Quote from: Neo on June 03, 2010, 06:55:59 AM
An update on this paper: It's now been sitting with an editor at Journal of Parallel and Distributed Computing for 6 weeks still not being reviewed.
Neo, don't despair. One of my papers has been lying around for three years, and is now in print. Another one was received about one year ago, and I am pretty sure it will be accepted. Six weeks is a *very* short delay :P
Quote from: jj2007 on June 03, 2010, 07:38:23 AM
Quote from: Neo on June 03, 2010, 06:55:59 AM
An update on this paper: It's now been sitting with an editor at Journal of Parallel and Distributed Computing for 6 weeks still not being reviewed.
Neo, don't despair. One of my papers has been lying around for three years, and is now in print. Another one was received about one year ago, and I am pretty sure it will be accepted. Six weeks is a *very* short delay :P
Six weeks is a short delay for reviewers, but all the editor has to do is pick a few names and send the paper to those people. We even sent a list of possible reviewers after 4 weeks, in case he's legitimately looking for reviewers. Barring any catastrophes, this editor has simply been refusing to send the paper out for 6 weeks. A second, much less significant, paper we sent to the same journal 2 weeks ago was sent out for review after about 4 days. :(
To further put it in perspective, another paper we had on a big improvement to our preprocessing (http://arxiv4.library.cornell.edu/abs/1004.2840) was fully reviewed 2 days after submitting it. Another one (http://arxiv.org/abs/1004.0023) took a few months, which is more the norm, but it was still sent out for review after only a couple days.

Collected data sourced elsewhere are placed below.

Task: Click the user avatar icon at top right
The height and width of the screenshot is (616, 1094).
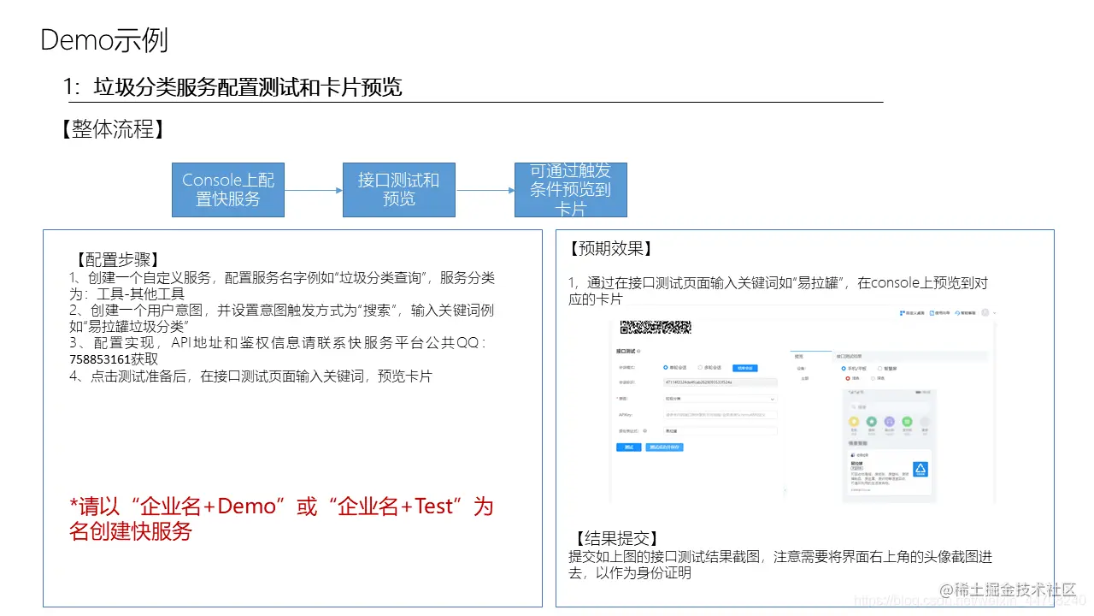Action: (985, 314)
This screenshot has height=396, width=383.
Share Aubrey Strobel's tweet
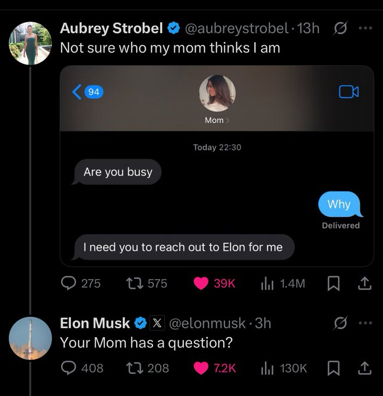coord(365,283)
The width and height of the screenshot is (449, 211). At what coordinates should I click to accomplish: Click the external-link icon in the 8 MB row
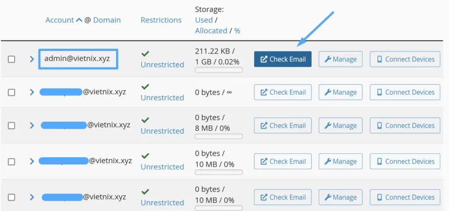pos(264,126)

Speaking of cool rigs, AMD has recently released an affordable line of 6 core processors. Currently just two models, the $200 1055T at 2.8ghz and the $295 1090T at 3.2ghz. Both are socket AM3 processors.
The 1090T has an unlocked multiplier while the 1055T does not, but both are overclockable. Many reviewers have pushed the 1055T to a stable 4ghz using the stock heatsink and fan that comes with the processor. The advantage of the unlocked multiplier of the 1090T is that you can overclock the processor without also overclocking the system bus.
That $200 price point of the 1055T is very attractive IMHO.. can put together a very nice system for under $500 (~$100 motherboard, ~$100 memory, ~$100 case and power supply)
Hmm... it'll still be tough for them to compete with the 8-logical-core Intel Core i7's, which you can get for $260. The Core i7's also made a big leap in per-core performance, so hopefully AMD has something to counter.
Actually the $280 i7 860's and 920's are ranking on par with the $200 1055T in benchmarks
The i7 930 does rank a bit higher, but thats $290.
The 1090T beats all of these for $295
http://www.cpubenchmark.net/high_end_cpus.html
REJECTED!... again, after another 5 months of waiting ::)
Looks like academia is fine with sticking its head in the sand. One reviewer said the optimizations were obvious, but if that were true, countless authors of published papers and books would be guilty of academic fraud for blatantly ignoring them.
:tdown
I am sorry to hear that but I have a cynical view that academia is a plot by the obscure to try and look profound in the absence of talent. Mediocrity abounds in a world where beeing seen to be politically correct is more important than delivering in terms of performance or output.
Find another context to publish your designs and ideas and don't allow the idiot fringe access to it.